Это был череп из погребения эпохи бронзы в Аймырлыге (Центральная Тува), места не слишком отдалённого от Нарийн Хурумту. Вот как описывает серию черепов из Аймырлыга И. Гохман: «Черепа очень массивные, с развитым рельефом. Черепная коробка крайне длинная, довольно высокая, но даже по абсолютным размерам небольшой ширины. Все черепа долихокранные… Перед нами вне всякого сомнения яркие представители европеоидной расы… Если рискнуть и провести для небольшой серии черепов более частную диагностику в пределах рас второго порядка европейского расового ствола, то можно отнести её к кругу гиперморфных форм древнесредиземноморской расы… Быть может, они и были первыми носителями той культуры скифского времени, которая, хотя и выросла на Алтае и в Туве на местной почве, но сохранила в своём искусстве как следы влияния сакского мира, так и традиционные связи (с населением Средней и Передней Азии. — С.К.)»[3].

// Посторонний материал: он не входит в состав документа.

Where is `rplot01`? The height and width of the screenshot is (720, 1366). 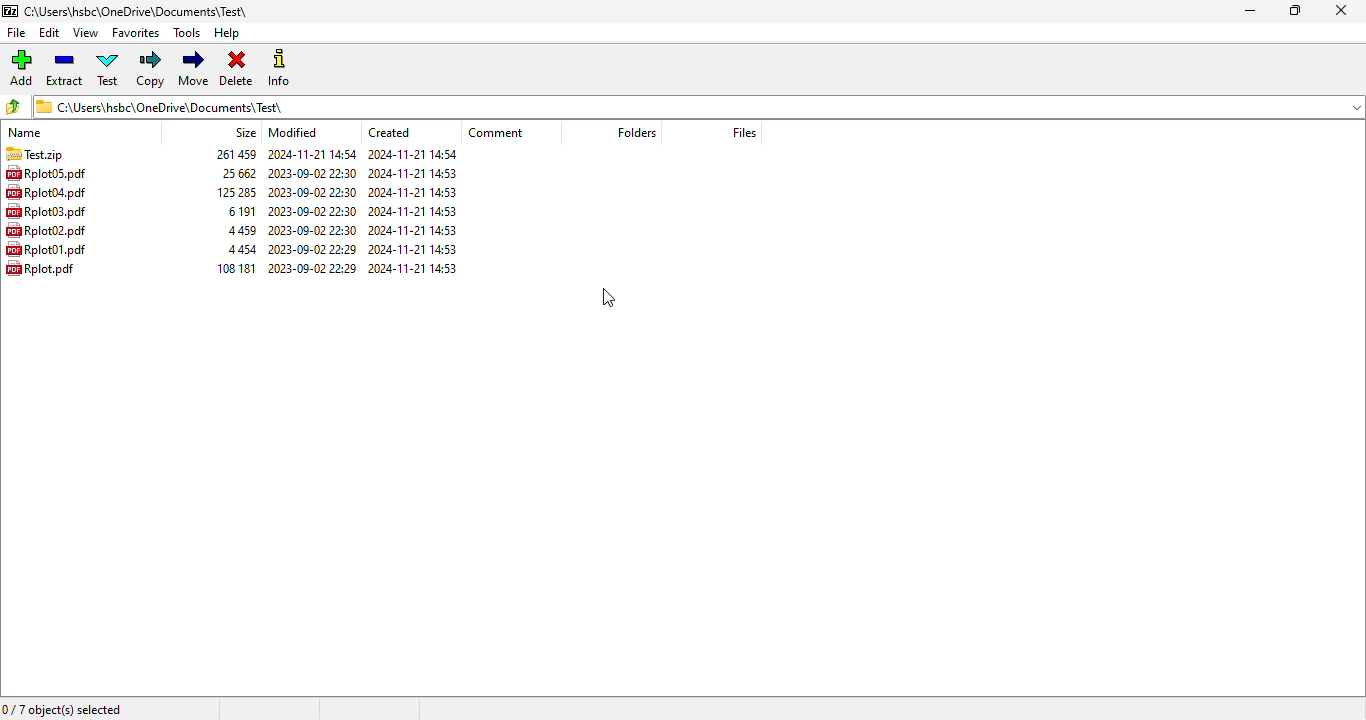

Итак, антропологические наблюдения указывают, что в эпоху бронзы (II тыс. до н.э.): а) глубинные районы Центральной Азии населяли европеоиды, генетически связанные с Передней и Средней Азией; б) скифо-сакские племена Центральной Азии, во всяком случае на Алтае, в Туве и Монголии (I тыс. до н.э.), были физическими наследниками этих древних европеоидов; в) в статуях Нарийн Хурумту иконографическими приёмами выражен тот же древнесредиземноморский европеоидный расовый тип, что и в погребениях эпохи бронзы Тувы и Монголии.

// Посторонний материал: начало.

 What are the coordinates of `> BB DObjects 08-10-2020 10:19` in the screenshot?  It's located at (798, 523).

Ближайшими археологическими аналогами изваяний из Нарийн Хурумту, обнаруженные в Монголии, несомненно являются высеченные высоким рельефом человеческие лица на верхушках нескольких стел, именуемых в специальной литературе «оленными камнями». Вся поверхность этих стел покрыта стилизованными изображениями оленей с ветвистыми рогами, клювовидными мордами и подогнутыми ногами. Вместе с оленями, в нижней половине стелы, часто изображено подвешенное к поясу оружие — боевые секиры, кинжалы, лук, стрелы, иногда щит. Стелы символизировали вождей или, по иному мнению, первопредков раннескифских племён Центральной Азии и, хотя их датировка ещё остаётся дискуссионной, по авторитетному мнению исследователя этих памятников В.В. Волкова, все они относятся к первым векам I тыс. до н.э.[4].

Лишь на трёх из 600 открытых в Монголии «оленных камней» и одном «камне» из Тувы имеются реалистически выполненные человеческие лица, близкие по иконографии к изваяниям Нарийн Хурумту. К сожалению, никогда не возникал вопрос — синхронны ли эти горельефы на верхушках «оленных камней» с вырезанными на их поверхности весьма условными сюжетами? Разительное стилистическое и типологическое несходство заставляет полагать, что во всех упомянутых случаях для изготовления «оленных камней» были использованы уже готовые стелы с изображёнными на них лицами. Определённые параллели явственно проявились в связях между изваяниями из Нарийн Хурумту и памятниками середины II тыс. до н.э. в бассейне верхнего Енисея (окуневская культура). Так или иначе, и памятники из Нарийн Хурумту, и человеческие лица, изваянные на верхушках «оленных камней» из Монголии, предшествуют раннескифским памятникам Центральной Азии и не могут быть датированы позднее рубежа II–I тыс. до н.э.